PROMPT
Using the project page, answer each question:
(a) Who are the principal investigators?
(b) What share of the U.S. population lives in unsewered households that rely on onsite wastewater systems?
(c) What is the third main objective of the study?

Segment Start: PAGE EXTRACT

Water Resources Research Act Program

Details for Project ID HI_2024_Wang

Harnessing bacteria-microalgae interactions for enhanced onsite wastewater treatment

Institute: Hawaii
Year Established: 2024 Start Date: 2024-09-01 End Date: 2025-08-31
Total Federal Funds: $42,000 Total Non-Federal Funds: $42,000

Principal Investigators: Zhiyue Wang, Marek Kirs

Project Summary: One-fourth of the U.S. population reside in unsewered households that rely on onsite wastewater systems for treatment and disposal. Legacy systems without designed capacity for treatment, such as cesspools, pose serious threats to water resources. The problem is exacerbated in coastal regions like Hawaii, where untreated wastewater in cesspools infiltrates into groundwater aquifers imperiling public health and local ecosystems. Current cesspool replacement technologies, including septic tank and aerobic treatment unit, are either inadequate in its nutrient removal capability or restricted by the high energy demand and maintenance requirement. Novel solutions are needed for low-cost, efficient, resilient, and sustainable onsite treatment systems. Algae-bacteria systems showed promising traits that can be utilized to develop passive aerobic treatment processes with low maintenance and efficient nutrient removal. Nevertheless, maintaining a robust and stable microbial and algal community dynamics is challenging, especially under complex operational conditions for municipal wastewater treatment. Mathematical modeling is therefore chosen in this study to unravel cross-species interactions and guide system design. Conventional mechanistic models use a black box approach and are limited in complexity and accuracy when used to characterize population dynamics of individual species or a group of species with similar functions. A new approach is proposed integrating bioinformatics with mechanistic models, enabling quantitative predictions of key microorganisms involved in nutrient removal and testable simulation results under various operating conditions. There are three main objectives for integrated research and education in this study: (1) Establish a mathematical model with integrated bioinformatics, nutrient flux, and material exchange for a bacteria-microalgae system; (2) Validate model predictions with a prototype system for onsite wastewater treatment; and (3) Develop a graduate-level course on mechanistical modeling and recent developments. The established model will be calibrated with experimental results from batch incubations of microalgae-bacteria co-culture in the laboratory, after which performance data from a pilot-scale system will be used to validate the model. Research findings will be incorporated into the new course developed, focusing on hands-on learning of mathematical modeling and environmental microbiology techniques.

Segment End: PAGE EXTRACT
Segment Start: SOURCE INFORMATION

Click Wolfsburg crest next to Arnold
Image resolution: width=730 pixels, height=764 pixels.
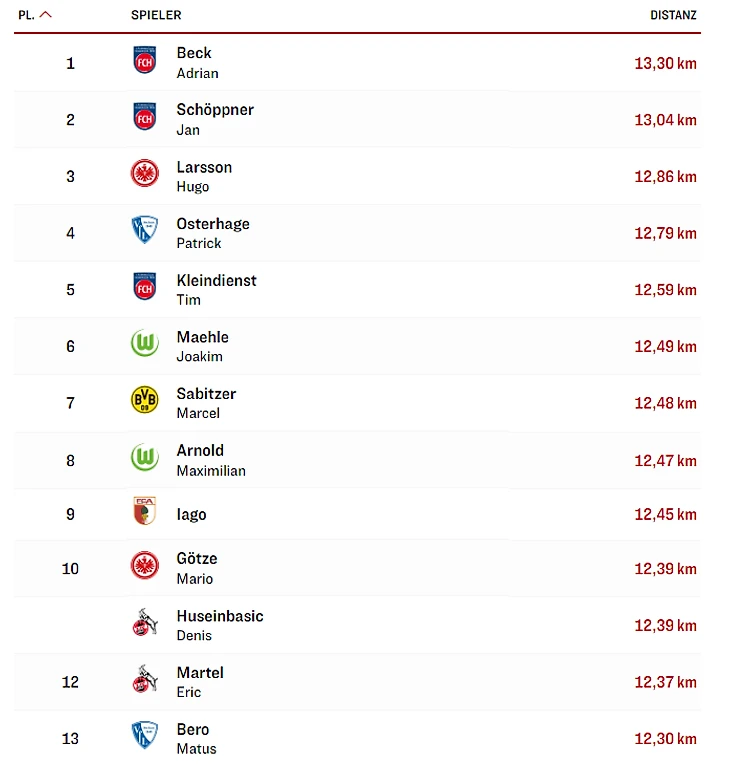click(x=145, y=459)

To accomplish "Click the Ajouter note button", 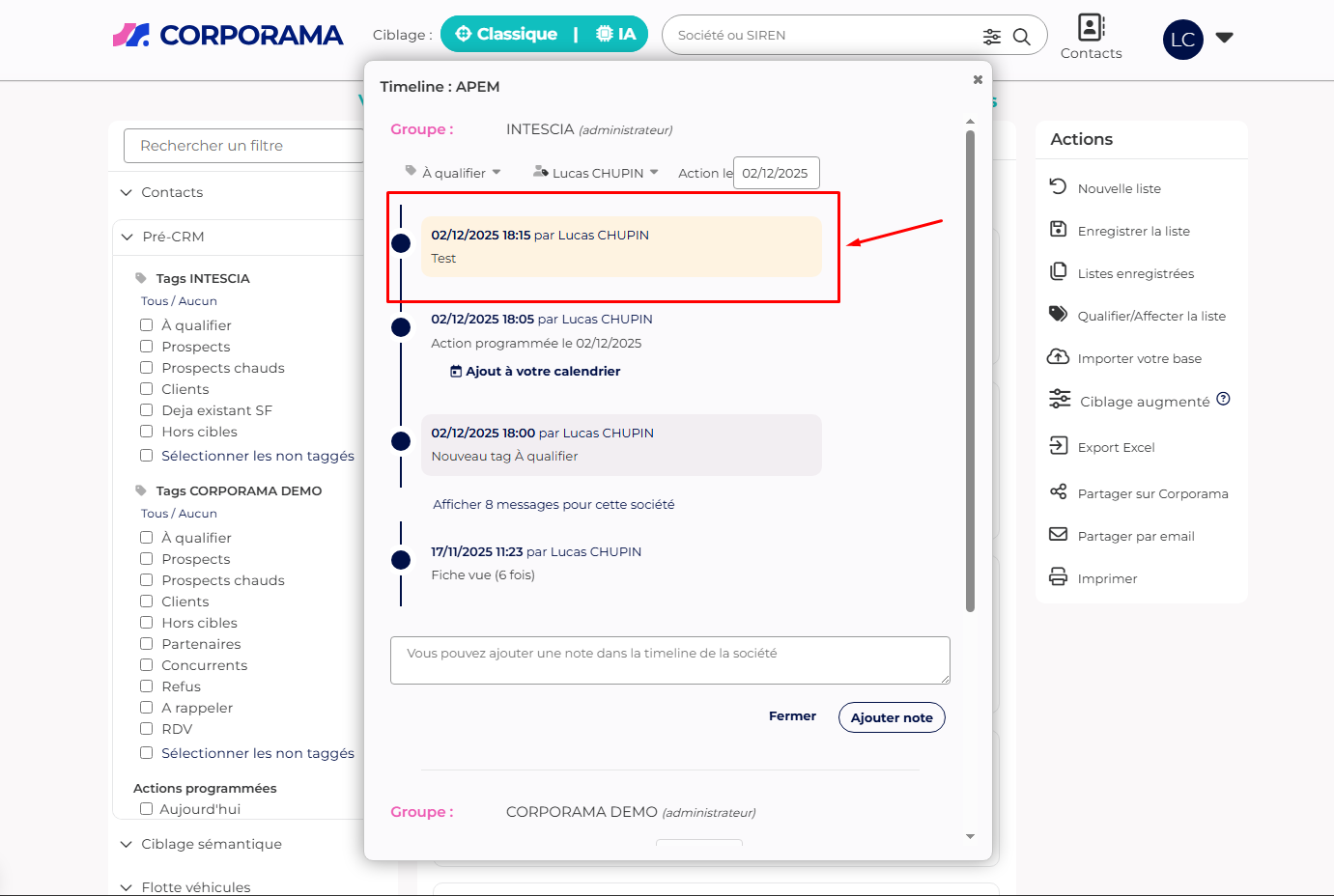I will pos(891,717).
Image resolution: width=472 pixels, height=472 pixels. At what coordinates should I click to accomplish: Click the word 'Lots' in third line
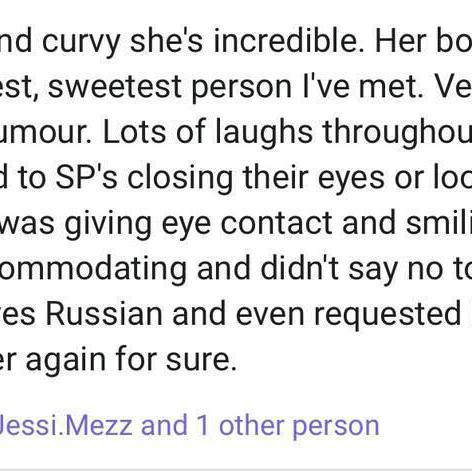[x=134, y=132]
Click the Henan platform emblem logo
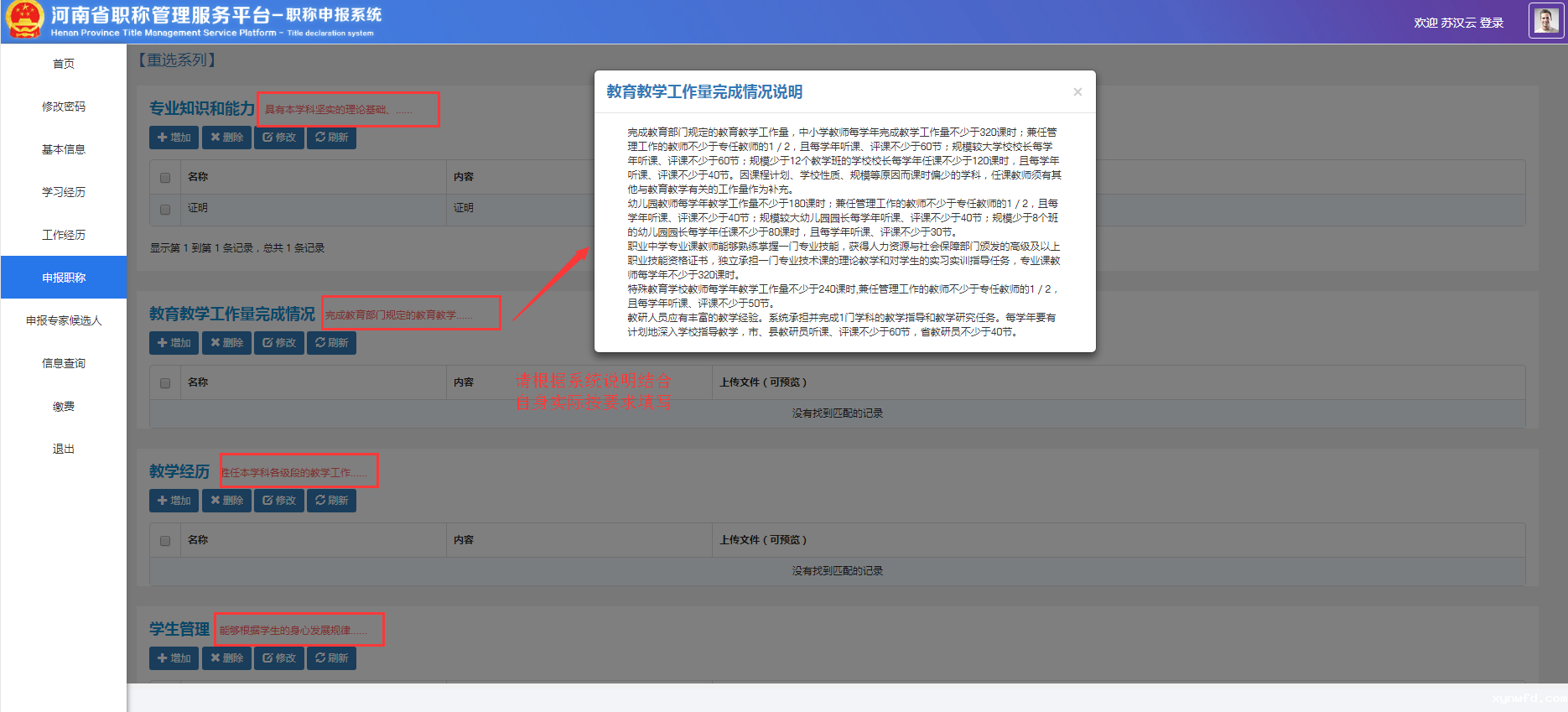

Segment End: SOURCE INFORMATION

TASK SOLUTION
(a) Zhiyue Wang and Marek Kirs
(b) One-fourth
(c) To develop a graduate-level course on mechanistical modeling and recent developments